Description
Сайт узнавания и позиция гидролиза:
| GCAGC(N)8 | GCAGC(N)8↑ |
| CGTCG(N)12 | CGTCG(N)12↓ |
Источник: Bacillus stearothermophilus V1
Определение единицы активности:
За единицу активности принимается количество фермента, необходимое для гидролиза 1 мкг ДНК pBR322 за 1 час при 55°С в 50 мкл реакционной смеси.

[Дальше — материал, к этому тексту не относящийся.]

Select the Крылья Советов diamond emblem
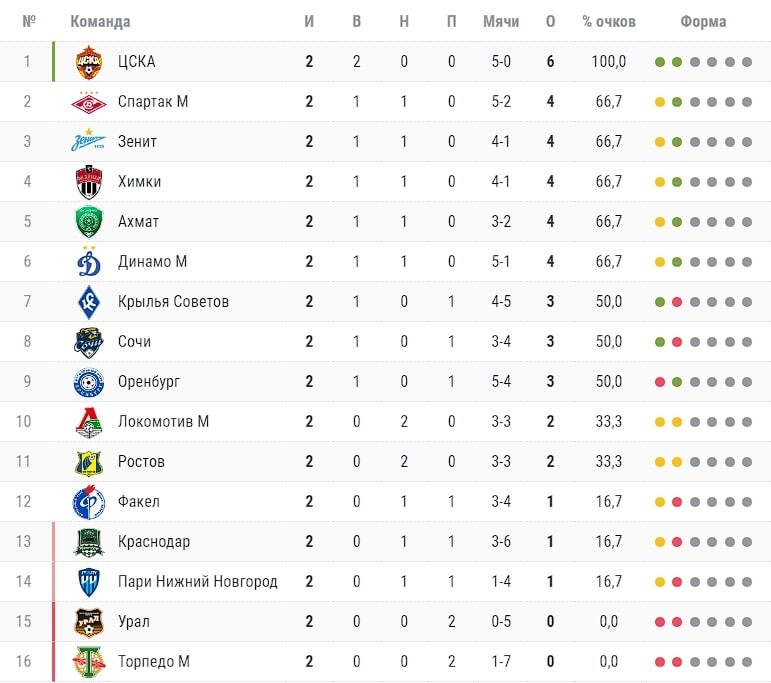Screen dimensions: 771x683 pos(89,302)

Субстрат для определения активности:
ДНК pBR322
Оптимальный буфер: SE-буфер G
Активность фермента в различных буферах в процентах от максимальной:
| B | G | O | W | Y | ROSE |
| 75 | 100 | 75 | 75 | 75 | 100 |
Условия хранения: 10 mM Tris-HCl (pH 7.5); 200 mM NaCl; 0.1 mM EDTA; 1 mM 2-меркаптоэтанол; 50% глицерин. Хранить при -20°С.
Лигирование:
После гидролиза 3-кратным избытком фермента более 90% фрагментов ДНК сшиваются ДНК-лигазой и могут быть повторно расщеплены
Неспецифический гидролиз:
Картина специфического гидролиза не изменяется при обработке 1 мкг ДНК 2 ед фермента в течение 16 часов при 55°С
Чувствительность к метилированию: не проверялось
С ферментом поставляется: 10 Х SE-буфер G.
Примечание:
При 37°С активность 10% от максимальной.
Литература:
Дедков В.С., Мурадов С.В., Шинкаренко Н.M., Попиченко Д.В., Дегтярев С.Х. Неопубликованные данные (2001).